— YOUR INSTRUCTIONS —
Repeat, exactly as they appear, the lines from the one with "Screen dimensions: 644x519" through the last line of the entries below, but none of the pictures.

*** PROVIDED RECORDS ***

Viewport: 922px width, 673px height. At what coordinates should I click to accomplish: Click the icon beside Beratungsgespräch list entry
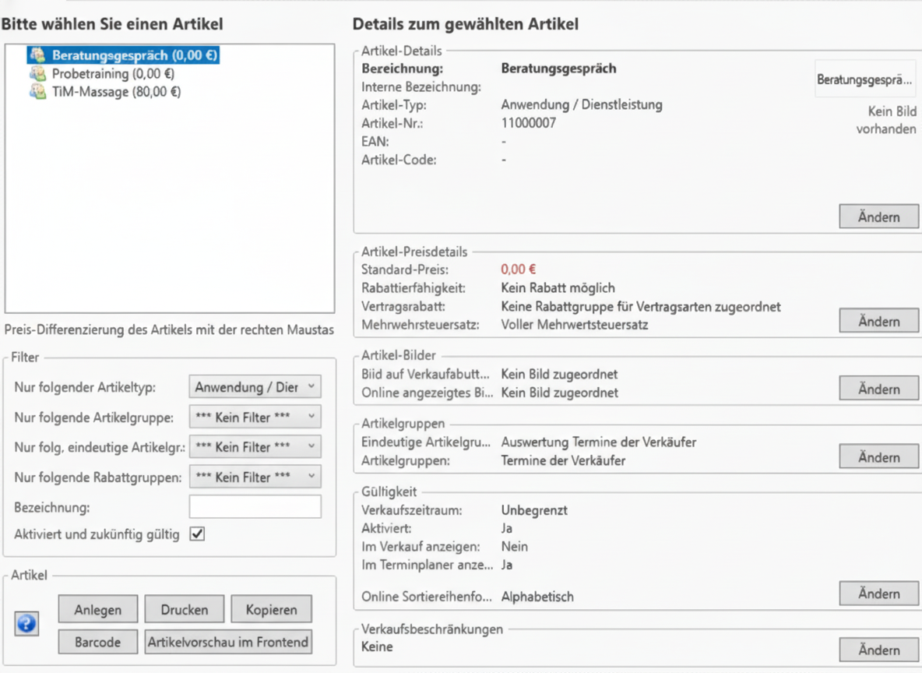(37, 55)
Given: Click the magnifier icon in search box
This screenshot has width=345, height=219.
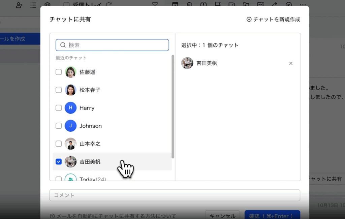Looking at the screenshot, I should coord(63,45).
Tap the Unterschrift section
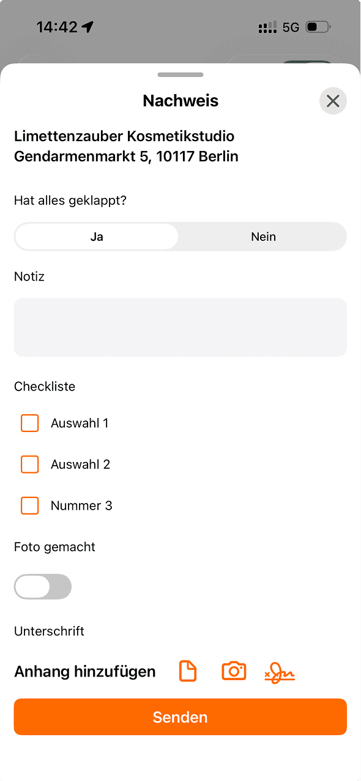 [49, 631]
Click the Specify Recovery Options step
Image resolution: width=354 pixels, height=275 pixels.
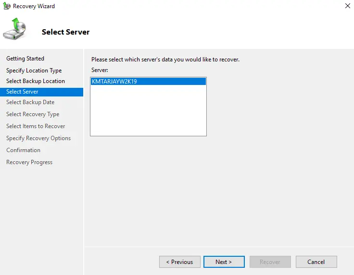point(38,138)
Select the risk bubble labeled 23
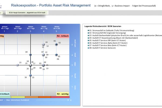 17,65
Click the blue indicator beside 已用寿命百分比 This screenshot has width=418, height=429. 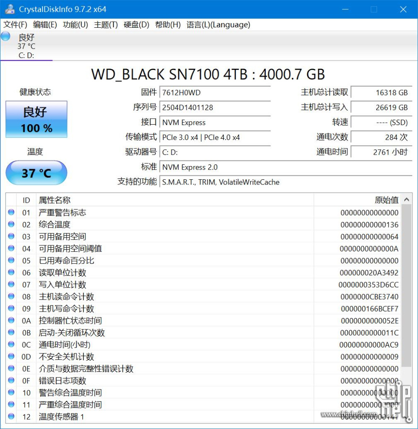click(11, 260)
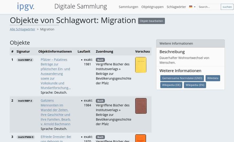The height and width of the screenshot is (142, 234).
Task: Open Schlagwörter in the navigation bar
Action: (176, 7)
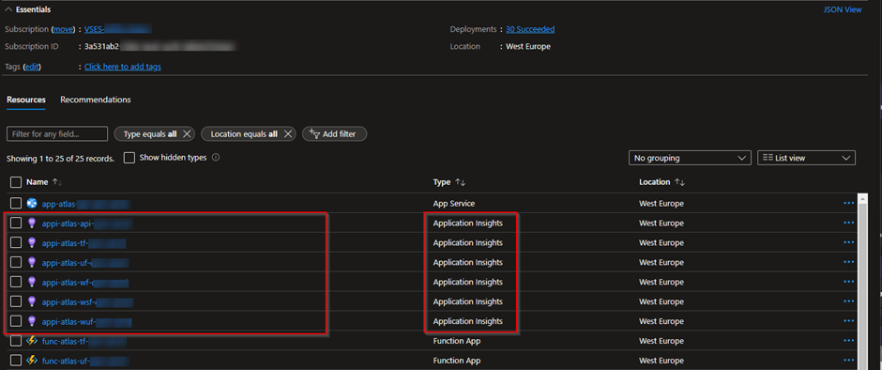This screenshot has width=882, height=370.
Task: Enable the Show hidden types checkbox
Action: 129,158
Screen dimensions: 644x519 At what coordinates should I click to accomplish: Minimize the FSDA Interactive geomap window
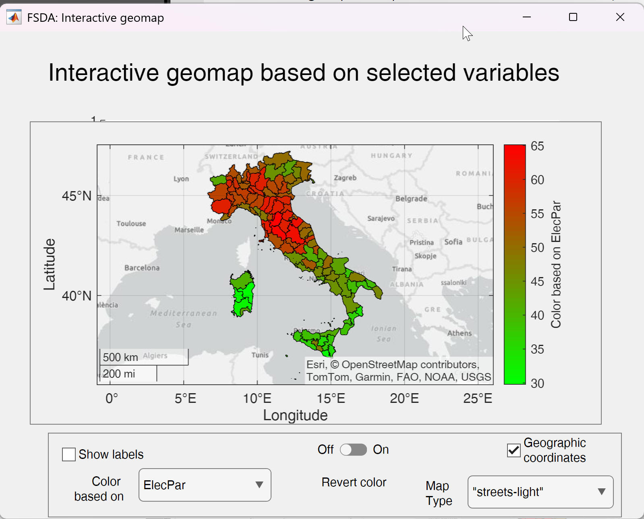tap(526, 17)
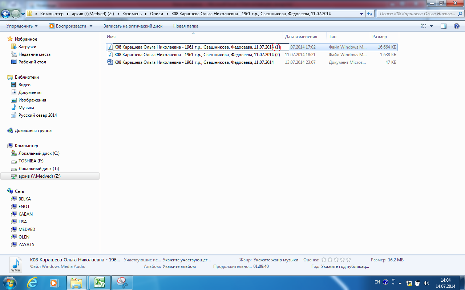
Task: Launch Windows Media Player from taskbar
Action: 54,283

*** End of PROVIDED RECORDS ***

— OUTPUT OF THE TASK —
Screen dimensions: 644x519 At what coordinates should I click to accomplish: Minimize the FSDA Interactive geomap window
tap(526, 17)
Task: Launch Windows Media Player from taskbar
Action: 54,283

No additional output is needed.